The genius of Gob Squad’s Kitchen is in its ability to provoke radically
different interpretations. On one level, it is another formal exercise in
testing the limits of the fourth wall: members of the audience gradually
replace the players, and the use of a large screen, upon which the actions of
the play are projected, highlights the expected division between stage and
auditorium. On another, it’s a eulogy to the spirit of the 1960s, a close-up on
the moment when the potential of the age was about to become a radical
questioning of social and aesthetic values. And it is a complaint about the way
in which this energy was dispersed, until the imaginative gestures of Warhol’s
art became a series of mannered tropes, replacing the genuine inquisitive
approaches with a series of recognisable strategies.

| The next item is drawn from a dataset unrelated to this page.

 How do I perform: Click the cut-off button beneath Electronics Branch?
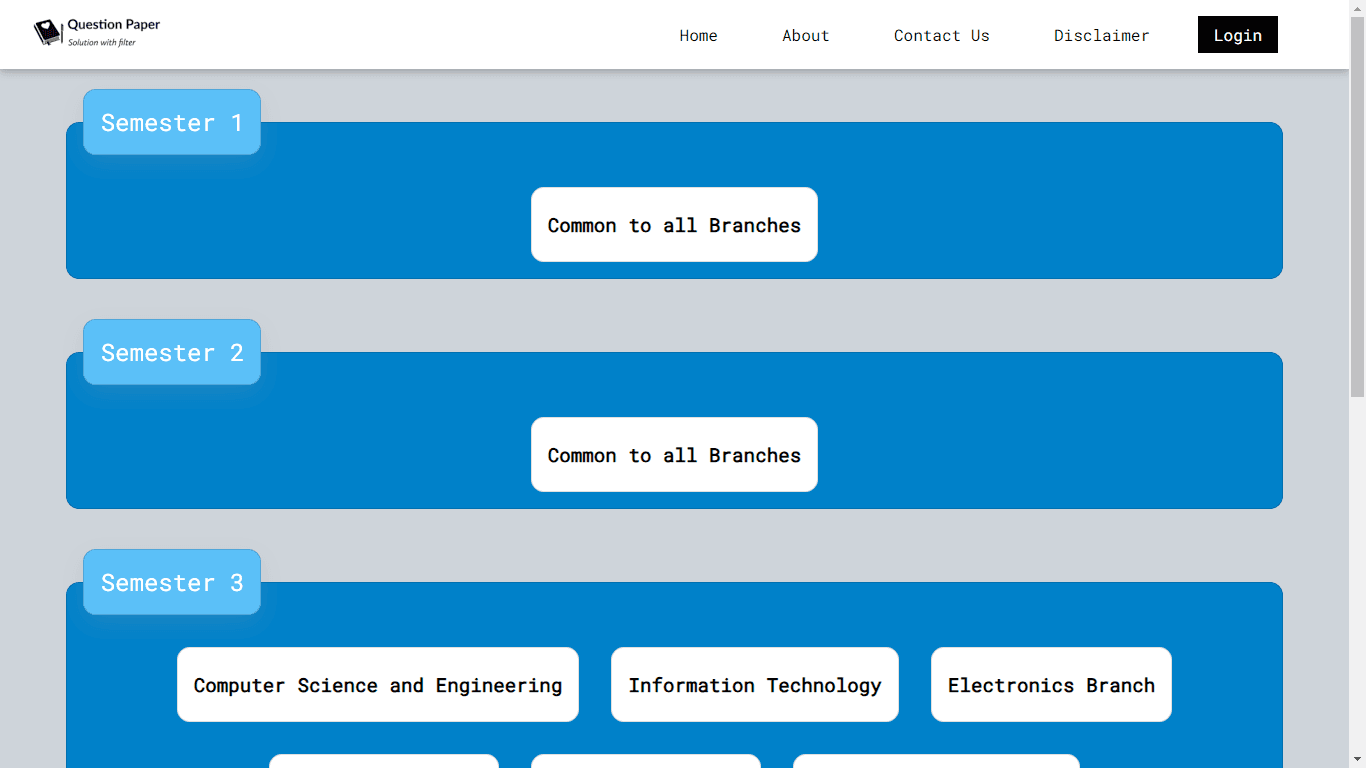(x=936, y=761)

Gob Squad set out their idea quickly. They
are going to recreate the filming of Warhol’s film, to get back into the state
of mind that allowed the cast and crew to abandon the usual details of
creativity – stuff like learning lines, or having a plot. There are several
lengthy monologues that fake excitement for this past – usually with an
undertow of anxiety and fear – and a couple of interludes that ponder how even
getting sexy is fraught with irony, these days. At the height of the performance,
the cast wig out, in a horribly rigid way, pretending that they are either at
an orgy, or on LSD.
It is so terribly melancholic, with the
overwhelming sense that the good times have long since disappeared. Knowing
that the same people who were Warhol’s superstars went on to become casualties
of their freedoms undermines an unabashed celebration of sex and drugs.

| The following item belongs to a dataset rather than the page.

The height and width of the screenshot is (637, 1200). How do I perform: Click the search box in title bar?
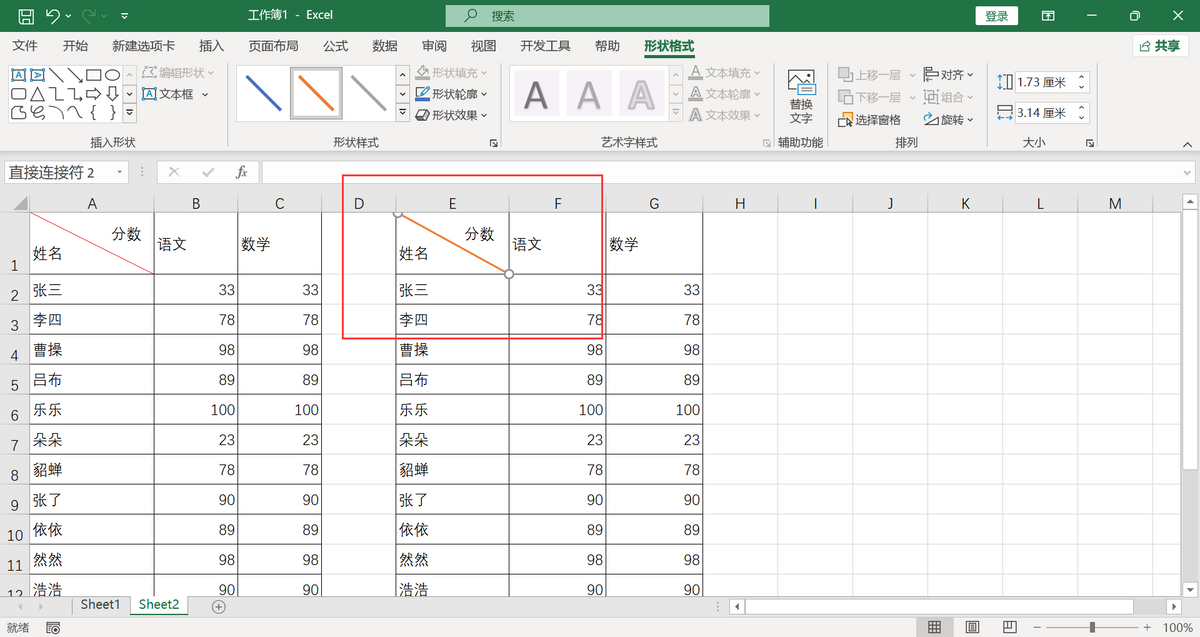point(607,16)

From this very self-conscious foundation,
Gob Squad manage to come up with something original. By taking younger members
of the audience to play them, they set up a delicious tension between their
younger selves and their more knowing present identities. A woman questions her
stand-in about the difficulties of balancing “the rock’n’roll lifestyle” with
the desire for a stable family life. A man tries to fake hipness, only to have
details of his real life beyond the stage revealed which deconstruct his veneer
of cool. The constant play between “the real” and “the performed” undercuts
both Warhol’s attempt to capture the authentic in art and Gob Squad’s journey
back to an innocent time.
Most tellingly, Gob Squad use an apparent
exercise in art archaeology to comment on cultural
anxiety. While the 1960s
promoted the belief in change, its triumph only replaced one set of
expectations with another. In particular, Warhol’s Factory was the nexus for a
certain sort of experimentation, a social and artistic experimentation so
successful that it became a bohemian establishment. Revolutions, both artistic
and political, are exposed as a natural process that might change the surface
details but can never depose the tyranny of time, which revolves the
provocative into the predictable.
The various speeches appearing to praise
the adventure of the 1960s are ironically the bitterest condemnations.
Speculating on a future audience, which looks aback at the filmed moments as
the origin of a brave new world, Gob Squad emphasis the failure of the
experiment. The very performance they present, for all its wit, good humour,
generosity and imagination, is, in itself, an almost ritualistic repetition of
the past, another attempt to break free of influence, doomed to failure.